Polars engine design
compute/polars.py groups specs by their rolling parameters (group_by, timestamp_column, window_days, include_current) and runs a single rolling().agg() pass per group. Each pass:
- Projects only the columns it needs (
group_by, timestamp, each spec's value column and condition column) before sorting, so wide list columns from prior passes aren't dragged through the sort. - Sorts by
(group_by, ts, scalar_value_cols)so the rollingtail(N)cap is deterministic at timestamp ties — two spines with the same content but different row order produce identical capped lists. - Applies SQL
IN/ comparison conditions as null-masked value columns (when(mask).then(col).otherwise(None)), parsed by_parse_sql_condition. - Uses
closed="left"for strict-<(excludes the current timestamp) andclosed="both"to include it, mirroring the DuckDBEXCLUDE GROUPchoice. - Runs
.agg()through the lazy streaming engine (collect(engine= "streaming")) so window intermediates are chunked rather than held whole, with agc.collect()between passes to release pinned Arrow buffers.
Arrow UDFs (operation="arrow_udf") are applied post-hoc on the collected list columns; original row order is restored via an __orig_idx tag before returning Arrow.
Bit-for-bit equivalence
The two engines are bit-for-bit equivalent on every production spec. The DuckDB path was deliberately built to match Polars at every tie-break: lists are emitted newest-first with a value secondary sort (matching Polars' tail(N).reverse()), EXCLUDE GROUP matches closed="left", and flatten_distinct preserves first-seen (newest-first) order on both sides.

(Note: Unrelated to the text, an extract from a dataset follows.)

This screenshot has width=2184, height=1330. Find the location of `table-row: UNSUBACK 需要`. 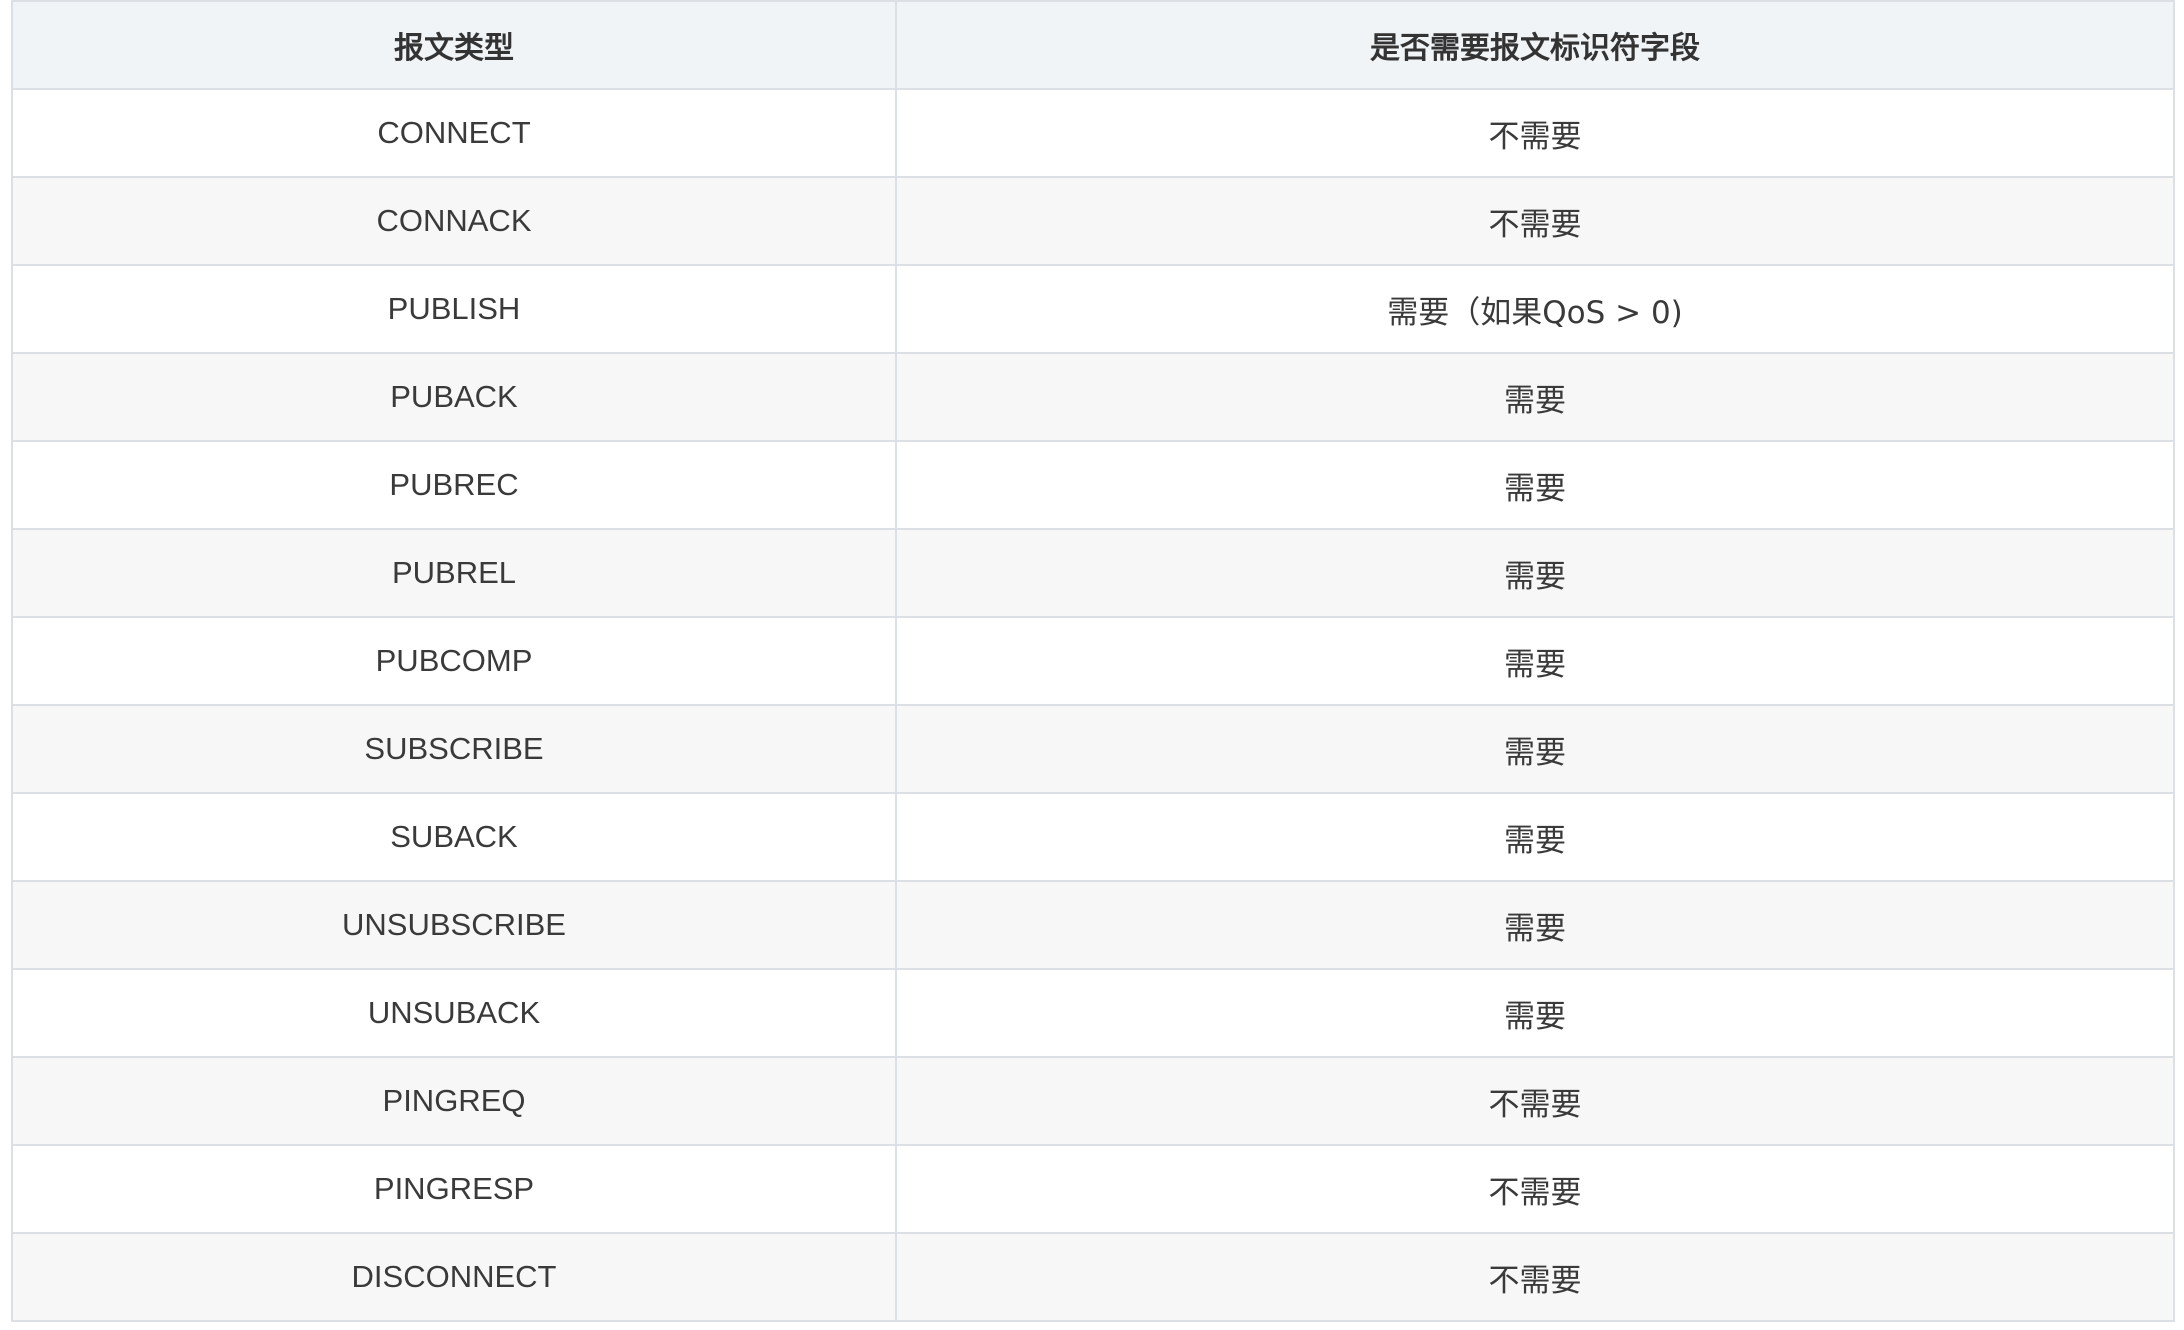

table-row: UNSUBACK 需要 is located at coordinates (1093, 1013).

The Polars engine is kept around for A/B testing and as a fallback; the DuckDB engine is the production default. Cross-engine parity is pinned by the engine tests under tests/engines/.
avg_pool_embeddings — Arrow-buffer construction
Embedding pooling (src/daedalus/catalog/udfs.py) is the canonical example of the Arrow-native, vectorized-kernel discipline (see Arrow-Native Design). avg_pool_embeddings takes a LIST(LIST(DOUBLE)) (one list-of-embeddings per row) and returns a LIST(DOUBLE) (one average embedding per row).
It builds the output Arrow ListArray directly from numpy buffers and offset arrays — pulling outer_offsets, inner_offsets, and the flat values to numpy once, pre-scanning for the common embedding dimension, then accumulating means into a pre-allocated flat output buffer and assembling the result with pa.ListArray.from_arrays(offsets, values, mask=...). This avoids the per-row .tolist() → Python-list → Arrow round-trip that otherwise dominates cost at high row counts.
import pyarrow as pa
from daedalus.catalog.udfs import avg_pool_embeddings
pooled = avg_pool_embeddings(col) # LIST(LIST(DOUBLE)) → LIST(DOUBLE)
assert pooled.type == pa.list_(pa.float64())Null and empty rows are carried through via the output null_mask, so a row with no embeddings becomes a null entry rather than a spurious zero vector.